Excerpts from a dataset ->
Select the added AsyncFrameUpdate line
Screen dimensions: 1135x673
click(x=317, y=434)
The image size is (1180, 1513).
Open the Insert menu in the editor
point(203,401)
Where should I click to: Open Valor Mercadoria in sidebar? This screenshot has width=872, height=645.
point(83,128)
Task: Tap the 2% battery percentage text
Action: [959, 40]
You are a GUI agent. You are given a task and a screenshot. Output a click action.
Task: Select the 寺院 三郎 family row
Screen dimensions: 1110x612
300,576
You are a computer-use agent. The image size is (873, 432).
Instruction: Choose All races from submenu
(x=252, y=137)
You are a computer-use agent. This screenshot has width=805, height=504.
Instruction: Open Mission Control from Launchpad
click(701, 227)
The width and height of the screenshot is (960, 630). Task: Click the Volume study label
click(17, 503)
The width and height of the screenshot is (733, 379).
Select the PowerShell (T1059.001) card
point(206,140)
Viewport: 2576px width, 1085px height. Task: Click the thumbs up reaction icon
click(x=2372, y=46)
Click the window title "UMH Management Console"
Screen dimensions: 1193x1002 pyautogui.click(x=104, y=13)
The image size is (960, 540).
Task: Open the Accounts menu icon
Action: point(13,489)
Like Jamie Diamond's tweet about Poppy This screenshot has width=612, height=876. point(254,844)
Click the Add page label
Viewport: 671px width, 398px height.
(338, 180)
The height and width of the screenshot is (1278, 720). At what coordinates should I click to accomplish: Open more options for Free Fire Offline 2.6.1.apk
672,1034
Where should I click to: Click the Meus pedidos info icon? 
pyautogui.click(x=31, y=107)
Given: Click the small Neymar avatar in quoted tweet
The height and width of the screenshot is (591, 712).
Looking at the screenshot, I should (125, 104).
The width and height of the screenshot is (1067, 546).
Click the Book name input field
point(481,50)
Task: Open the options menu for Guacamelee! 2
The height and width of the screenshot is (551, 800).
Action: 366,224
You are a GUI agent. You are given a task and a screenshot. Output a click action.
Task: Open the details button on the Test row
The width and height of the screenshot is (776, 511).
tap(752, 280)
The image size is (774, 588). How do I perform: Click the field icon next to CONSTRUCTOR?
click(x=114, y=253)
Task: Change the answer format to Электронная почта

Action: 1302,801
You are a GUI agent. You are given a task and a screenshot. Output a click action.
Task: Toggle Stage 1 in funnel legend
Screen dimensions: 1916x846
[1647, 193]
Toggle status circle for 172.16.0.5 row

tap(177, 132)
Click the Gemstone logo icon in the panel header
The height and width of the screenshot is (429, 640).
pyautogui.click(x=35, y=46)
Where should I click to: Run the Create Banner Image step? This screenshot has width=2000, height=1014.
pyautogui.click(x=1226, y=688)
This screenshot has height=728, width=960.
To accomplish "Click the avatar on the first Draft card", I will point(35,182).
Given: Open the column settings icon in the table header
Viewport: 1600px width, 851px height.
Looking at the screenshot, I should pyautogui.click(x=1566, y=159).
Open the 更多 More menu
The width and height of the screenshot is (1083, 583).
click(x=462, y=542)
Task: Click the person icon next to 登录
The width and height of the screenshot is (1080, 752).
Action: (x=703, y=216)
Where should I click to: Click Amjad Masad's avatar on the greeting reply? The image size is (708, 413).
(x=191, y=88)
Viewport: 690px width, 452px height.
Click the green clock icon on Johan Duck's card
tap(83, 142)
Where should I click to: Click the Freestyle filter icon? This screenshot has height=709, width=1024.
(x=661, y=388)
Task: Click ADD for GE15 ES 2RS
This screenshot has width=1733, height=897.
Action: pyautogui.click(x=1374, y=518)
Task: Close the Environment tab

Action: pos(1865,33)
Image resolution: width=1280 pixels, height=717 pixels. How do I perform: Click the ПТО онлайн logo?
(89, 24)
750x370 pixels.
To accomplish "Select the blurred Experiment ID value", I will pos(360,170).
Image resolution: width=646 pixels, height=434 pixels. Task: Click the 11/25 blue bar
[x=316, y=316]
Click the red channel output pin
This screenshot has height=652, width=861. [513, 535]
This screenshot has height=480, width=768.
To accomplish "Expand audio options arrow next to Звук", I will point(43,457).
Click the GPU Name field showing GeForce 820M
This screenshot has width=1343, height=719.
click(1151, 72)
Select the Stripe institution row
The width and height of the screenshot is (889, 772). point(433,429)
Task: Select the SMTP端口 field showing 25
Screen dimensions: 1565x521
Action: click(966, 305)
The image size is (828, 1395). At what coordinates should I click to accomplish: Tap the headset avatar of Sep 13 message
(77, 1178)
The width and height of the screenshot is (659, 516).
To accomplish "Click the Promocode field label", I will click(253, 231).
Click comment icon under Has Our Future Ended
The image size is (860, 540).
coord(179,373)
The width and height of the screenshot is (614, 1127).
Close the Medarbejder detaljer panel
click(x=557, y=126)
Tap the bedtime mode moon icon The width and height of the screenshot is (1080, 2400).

Exercise goal -> Nothing is to be left out; reproduce each record exactly.

Finished exercise ->
Select the added AsyncFrameUpdate line
Screen dimensions: 1135x673
click(x=317, y=434)
The image size is (1180, 1513).
Open the Insert menu in the editor
point(203,401)
Where should I click to: Open Valor Mercadoria in sidebar? This screenshot has width=872, height=645.
point(83,128)
Task: Tap the 2% battery percentage text
Action: [959, 40]
You are a GUI agent. You are given a task and a screenshot. Output a click action.
Task: Select the 寺院 三郎 family row
Screen dimensions: 1110x612
300,576
You are a computer-use agent. The image size is (873, 432).
Instruction: Choose All races from submenu
(x=252, y=137)
You are a computer-use agent. This screenshot has width=805, height=504.
Instruction: Open Mission Control from Launchpad
click(701, 227)
The width and height of the screenshot is (960, 630). Task: Click the Volume study label
click(17, 503)
The width and height of the screenshot is (733, 379).
Select the PowerShell (T1059.001) card
point(206,140)
Viewport: 2576px width, 1085px height. Task: Click the thumbs up reaction icon
click(x=2372, y=46)
Click the window title "UMH Management Console"
Screen dimensions: 1193x1002 pyautogui.click(x=104, y=13)
The image size is (960, 540).
Task: Open the Accounts menu icon
Action: point(13,489)
Like Jamie Diamond's tweet about Poppy This screenshot has width=612, height=876. point(254,844)
Click the Add page label
Viewport: 671px width, 398px height.
(338, 180)
The height and width of the screenshot is (1278, 720). At what coordinates should I click to accomplish: Open more options for Free Fire Offline 2.6.1.apk
672,1034
Where should I click to: Click the Meus pedidos info icon? 
pyautogui.click(x=31, y=107)
Given: Click the small Neymar avatar in quoted tweet
The height and width of the screenshot is (591, 712).
Looking at the screenshot, I should (125, 104).
The width and height of the screenshot is (1067, 546).
Click the Book name input field
point(481,50)
Task: Open the options menu for Guacamelee! 2
The height and width of the screenshot is (551, 800).
Action: 366,224
You are a GUI agent. You are given a task and a screenshot. Output a click action.
Task: Open the details button on the Test row
The width and height of the screenshot is (776, 511).
tap(752, 280)
The image size is (774, 588). How do I perform: Click the field icon next to CONSTRUCTOR?
click(x=114, y=253)
Task: Change the answer format to Электронная почта

Action: 1302,801
You are a GUI agent. You are given a task and a screenshot. Output a click action.
Task: Toggle Stage 1 in funnel legend
Screen dimensions: 1916x846
[1647, 193]
Toggle status circle for 172.16.0.5 row

tap(177, 132)
Click the Gemstone logo icon in the panel header
The height and width of the screenshot is (429, 640).
pyautogui.click(x=35, y=46)
Where should I click to: Run the Create Banner Image step? This screenshot has width=2000, height=1014.
pyautogui.click(x=1226, y=688)
This screenshot has height=728, width=960.
To accomplish "Click the avatar on the first Draft card", I will point(35,182).
Given: Open the column settings icon in the table header
Viewport: 1600px width, 851px height.
Looking at the screenshot, I should pyautogui.click(x=1566, y=159).
Open the 更多 More menu
The width and height of the screenshot is (1083, 583).
click(x=462, y=542)
Task: Click the person icon next to 登录
The width and height of the screenshot is (1080, 752).
Action: (x=703, y=216)
Where should I click to: Click Amjad Masad's avatar on the greeting reply? The image size is (708, 413).
(x=191, y=88)
Viewport: 690px width, 452px height.
Click the green clock icon on Johan Duck's card
tap(83, 142)
Where should I click to: Click the Freestyle filter icon? This screenshot has height=709, width=1024.
(x=661, y=388)
Task: Click ADD for GE15 ES 2RS
This screenshot has width=1733, height=897.
Action: pyautogui.click(x=1374, y=518)
Task: Close the Environment tab

Action: pos(1865,33)
Image resolution: width=1280 pixels, height=717 pixels. How do I perform: Click the ПТО онлайн logo?
(89, 24)
750x370 pixels.
To accomplish "Select the blurred Experiment ID value", I will pos(360,170).
Image resolution: width=646 pixels, height=434 pixels. Task: Click the 11/25 blue bar
[x=316, y=316]
Click the red channel output pin
This screenshot has height=652, width=861. [513, 535]
This screenshot has height=480, width=768.
To accomplish "Expand audio options arrow next to Звук", I will point(43,457).
Click the GPU Name field showing GeForce 820M
This screenshot has width=1343, height=719.
click(1151, 72)
Select the Stripe institution row
The width and height of the screenshot is (889, 772). point(433,429)
Task: Select the SMTP端口 field showing 25
Screen dimensions: 1565x521
Action: click(966, 305)
The image size is (828, 1395). At what coordinates should I click to accomplish: Tap the headset avatar of Sep 13 message
(77, 1178)
The width and height of the screenshot is (659, 516).
To accomplish "Click the Promocode field label", I will click(253, 231).
Click comment icon under Has Our Future Ended
The image size is (860, 540).
coord(179,373)
The width and height of the screenshot is (614, 1127).
Close the Medarbejder detaljer panel
click(x=557, y=126)
Tap the bedtime mode moon icon The width and height of the screenshot is (1080, 2400).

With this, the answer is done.